A PayPal move into the social shopping space would complement its ambitions. It would also increase PayPal's rivalry with online retail behemoth Amazon, which has its own payments system and doesn’t let customers use PayPal to buy goods.
"We are initially surprised by the proposed (PayPal-Pinterest) acquisition given the size and note the transaction could put (PayPal) in more competition with existing and potential partners," Cowen Equity Research analysts said in a report Wednesday, commenting on the PayPal-Pinterest news reports.
Like other fintechs, PayPal this year has also been focused on creating a “SuperApp,” that seeks to offer consumers a package of shopping, payment and financial tools through their phones. Schulman has also embraced cryptocurrencies and QR codes as avenues for increasing transactions that flow through PayPal.
In discussing the app at an investor day earlier tihs year, Schulman talked about its "shopping tab," where consumers can build wish lists for purchases and also receive promotions from merchants, the Cowen report said. Schulman expressed aspirations to reach 1 billion users through the platform, according to the report.
Pinterest has about 459 million monthly active users, about two-thirds of whom are female, the company said in its annual regulatory filing earlier this year.
"We believe a potential acquisition of (Pinterest) dovetails with the Super App expansion strategy to boost users and engagement," the Cowen report said.
COVID boosts PayPal's business
PayPal’s shares have more than doubled since before the COVID-19 pandemic emerged in March, soaring on the e-commerce craze that ensued when consumers largely quarantined at home and shifted en masse to internet shopping. Increased e-commerce translated into more consumers using PayPal's digital payment system for more purchasing and more of them using its peer-to-peer payments tool Venmo for transferring funds.
PayPal’s momentum has continued this year, with the company’s net revenue jumping 24% to $12.2 billion for the first half of 2021, compared to last year, and net income climbing 41% to $2.28 billion for the period, compared to last year, according to a quarterly regulatory filing.
“We believe in the permanent pull toward e-commerce,” PayPal Chief Financial Officer John Rainey said on an earnings call in July. “We believe in the ubiquity of digital payments.

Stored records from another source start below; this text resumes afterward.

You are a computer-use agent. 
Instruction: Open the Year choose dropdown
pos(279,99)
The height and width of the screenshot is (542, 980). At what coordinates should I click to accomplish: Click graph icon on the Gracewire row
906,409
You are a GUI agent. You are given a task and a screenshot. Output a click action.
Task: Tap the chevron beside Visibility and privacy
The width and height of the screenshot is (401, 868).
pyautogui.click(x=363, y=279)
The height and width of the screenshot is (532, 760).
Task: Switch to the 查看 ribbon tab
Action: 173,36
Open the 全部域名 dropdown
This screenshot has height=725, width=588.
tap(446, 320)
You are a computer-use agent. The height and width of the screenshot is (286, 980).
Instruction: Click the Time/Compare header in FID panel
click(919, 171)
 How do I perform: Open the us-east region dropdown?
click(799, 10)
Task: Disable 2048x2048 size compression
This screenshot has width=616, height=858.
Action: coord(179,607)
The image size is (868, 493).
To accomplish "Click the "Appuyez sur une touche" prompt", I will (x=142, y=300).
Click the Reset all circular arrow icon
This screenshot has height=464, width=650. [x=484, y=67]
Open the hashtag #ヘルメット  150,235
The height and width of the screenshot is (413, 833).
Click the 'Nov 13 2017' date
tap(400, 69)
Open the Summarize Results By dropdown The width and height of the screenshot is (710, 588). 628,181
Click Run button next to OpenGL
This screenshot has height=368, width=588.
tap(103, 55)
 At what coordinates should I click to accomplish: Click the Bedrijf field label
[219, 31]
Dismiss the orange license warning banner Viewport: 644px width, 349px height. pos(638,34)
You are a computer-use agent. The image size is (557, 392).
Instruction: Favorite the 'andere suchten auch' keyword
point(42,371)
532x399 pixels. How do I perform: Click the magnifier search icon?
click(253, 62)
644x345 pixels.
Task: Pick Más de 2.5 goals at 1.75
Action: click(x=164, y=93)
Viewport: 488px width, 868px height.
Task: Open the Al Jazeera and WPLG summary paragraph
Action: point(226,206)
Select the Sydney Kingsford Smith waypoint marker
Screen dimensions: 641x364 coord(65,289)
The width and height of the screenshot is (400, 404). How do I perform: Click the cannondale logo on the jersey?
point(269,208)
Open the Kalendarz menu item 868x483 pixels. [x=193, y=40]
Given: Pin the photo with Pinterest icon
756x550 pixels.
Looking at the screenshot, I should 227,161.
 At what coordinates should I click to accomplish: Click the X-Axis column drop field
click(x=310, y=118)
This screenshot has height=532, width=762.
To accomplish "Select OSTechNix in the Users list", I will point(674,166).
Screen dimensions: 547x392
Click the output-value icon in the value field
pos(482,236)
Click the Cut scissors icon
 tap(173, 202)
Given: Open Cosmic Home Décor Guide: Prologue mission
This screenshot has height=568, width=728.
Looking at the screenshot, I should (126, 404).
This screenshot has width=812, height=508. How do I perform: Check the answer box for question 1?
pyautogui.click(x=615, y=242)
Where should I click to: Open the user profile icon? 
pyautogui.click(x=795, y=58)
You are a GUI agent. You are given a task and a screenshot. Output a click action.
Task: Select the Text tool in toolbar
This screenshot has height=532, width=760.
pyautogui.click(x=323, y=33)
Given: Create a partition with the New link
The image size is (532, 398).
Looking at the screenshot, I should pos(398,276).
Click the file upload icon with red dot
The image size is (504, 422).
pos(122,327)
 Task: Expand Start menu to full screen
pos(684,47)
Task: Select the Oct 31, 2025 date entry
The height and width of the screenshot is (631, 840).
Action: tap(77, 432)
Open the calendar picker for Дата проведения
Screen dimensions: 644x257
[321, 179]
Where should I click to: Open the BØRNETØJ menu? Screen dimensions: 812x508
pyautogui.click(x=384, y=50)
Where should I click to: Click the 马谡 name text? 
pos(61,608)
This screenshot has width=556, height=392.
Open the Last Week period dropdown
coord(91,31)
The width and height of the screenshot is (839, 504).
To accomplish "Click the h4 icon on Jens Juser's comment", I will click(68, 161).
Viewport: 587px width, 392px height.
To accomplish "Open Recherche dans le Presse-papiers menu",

And we want to help shape that outcome. We want to be a leader in that space.”
The talk of a transaction comes at a challenging time for Pinterest, with the company’s co-founder and board director Evan Sharp, who also is its chief design and creative officer, announcing earlier this month that he would exit the company, Bloomberg reported. The company, which is profitable, has also been grappling with allegations, including legal claims, from former employees that Pinterest discriminated against female workers.
Deal-making fueled by payments
If the deal goes through, it would make 2021 the busiest year ever for mergers and acquisitions, despite the overhang of the deadliest pandemic in more than a century. The volume of global deal-making currently stands at $4.07 trillion so far this year, and a PayPal-Pinterest merger would catapult that sum past the previous record of $4.11 trillion set in 2007, according to data compiled by Bloomberg.
Payment industry acquisitions, including PayPal’s $2.7 billion purchase of Japanese payments business Paidy last month and rival Square’s $29-billion purchase of buy now-pay later company Afterpay in August, have bolstered the deal-making figures this year.
A PayPal-Pinterest transaction would also be one of the biggest consumer internet deals in recent years, exceeding Salesforce’s $27.7 billion acquisition of Slack last year, the New York Times reported.
Still, it’s not a done deal, and if it does materialize, the terms could still change, the news reports said.